Еще одно предварительное замечание. Возможно, не случайно, что довольно общие тезисы, которые вы сейчас прочтете, сформулированы hic et nunc специалистом по XIX веку и в то же время обращены — выходя за рамки этого века и излюбленного культурного ареала этого специалиста — к интернационалу работников-литературоведов всех веков и всех языков. Ибо с недавних пор XIX век переживает такую ситуацию, в которой он уже не является предпоследним веком, вчерашним днем века нынешнего. Его интерес заключается уже не в непосредственном предшествовании, а в подтвержденной историчности. И эта новая позиция передвигает анализ на ступень ниже. Наделяет анализ дополнительной удаленностью. И это не излишняя роскошь.

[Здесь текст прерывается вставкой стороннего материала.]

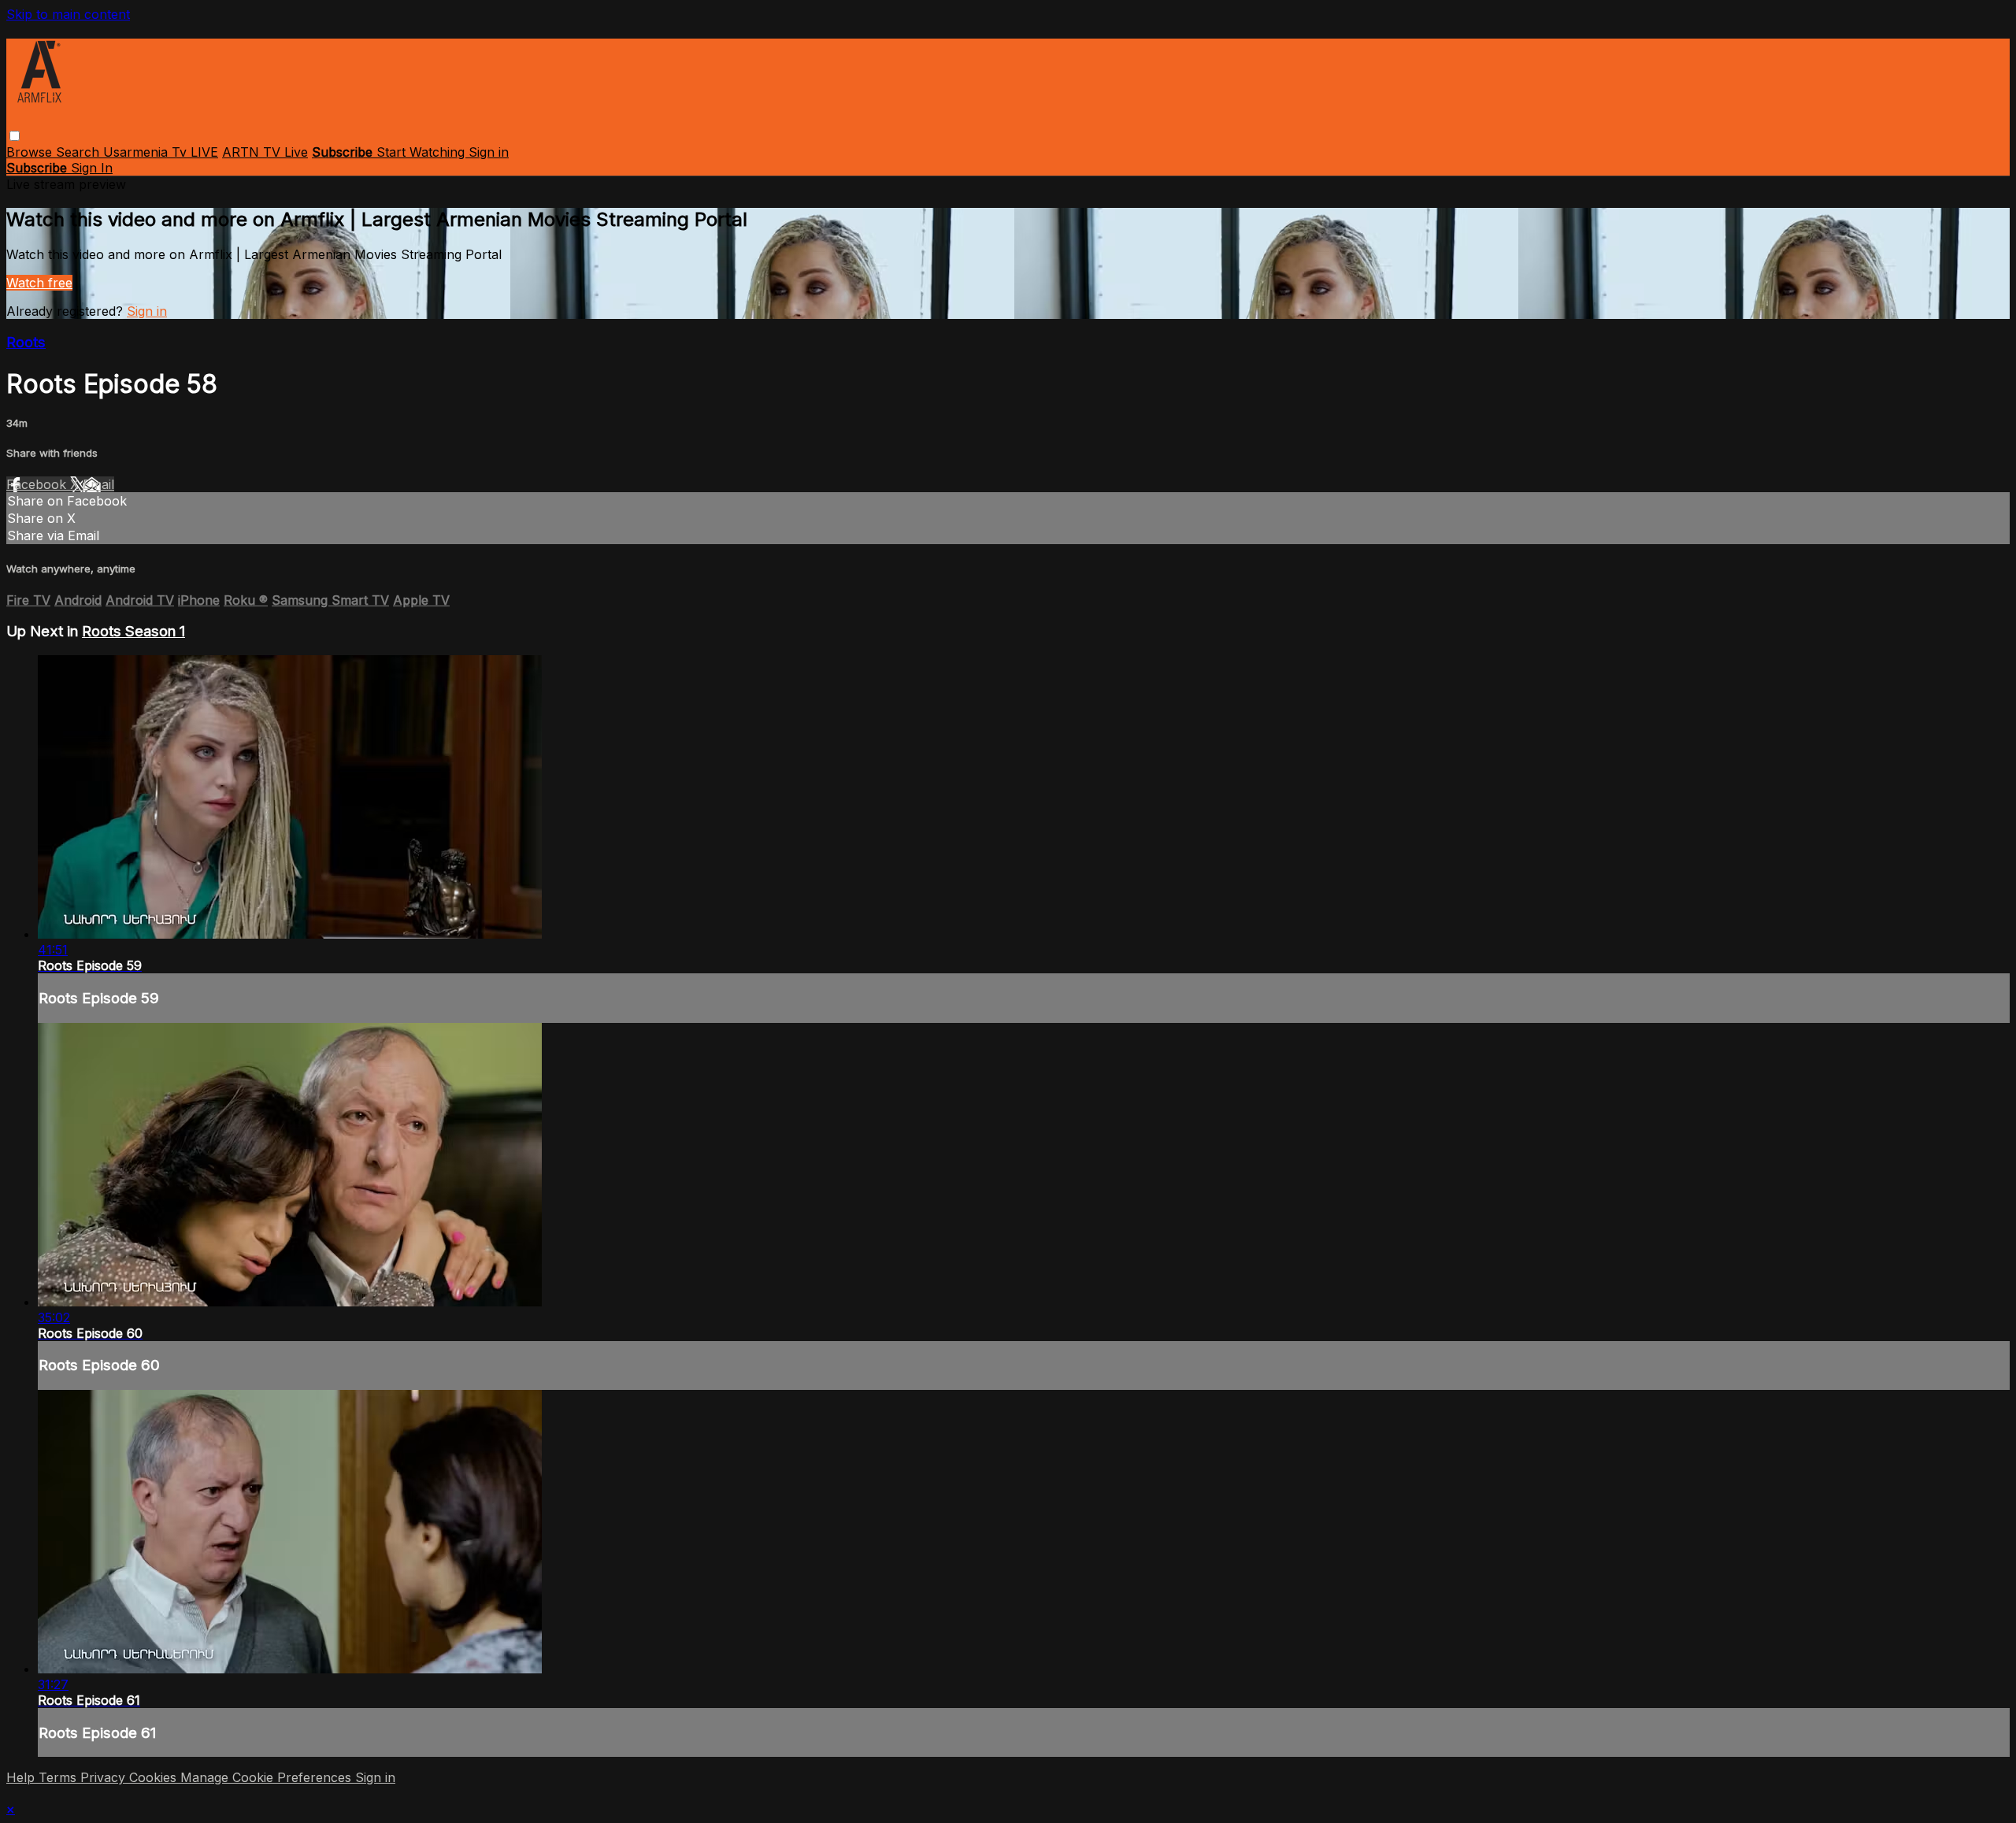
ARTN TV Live (265, 152)
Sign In (92, 168)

Специалистам по XIX веку пора наконец-то высунуть из него голову. Чтобы затем вновь погрузиться в него с головой.
I
Не войдет ли в обиход неологизм, который мне хотелось бы здесь предложить, — “литературология”? В отличие от музыковедения, но наподобие права, экономики или философии “литература” во Франции принадлежит к числу тех немногих дисциплин, наименование которых смешивается с объектом изучения, иначе говоря, той первичной интеллектуальной деятельностью, условия и реализацию которой они исследуют. Более того, литература словно бы намеренно поддерживает такое смешение. И это не знак какой-то скудости, но исходный национальный выбор. Например, в Германии, где литература тоже была фактором, ведущим к процессу образования единого национального государства, не было никаких особых затруднений с институциональным наименованием “науки о литературе” (Litteraturwissenschaft). Там в этом отношении если и задаются вопросом, то разве что для того, чтобы выяснить, к каким наукам следует отнести “науку о литературе” — к “наукам о духе” (Geisteswissenschaften) или “наукам о культуре” (Kulturwissenschaften).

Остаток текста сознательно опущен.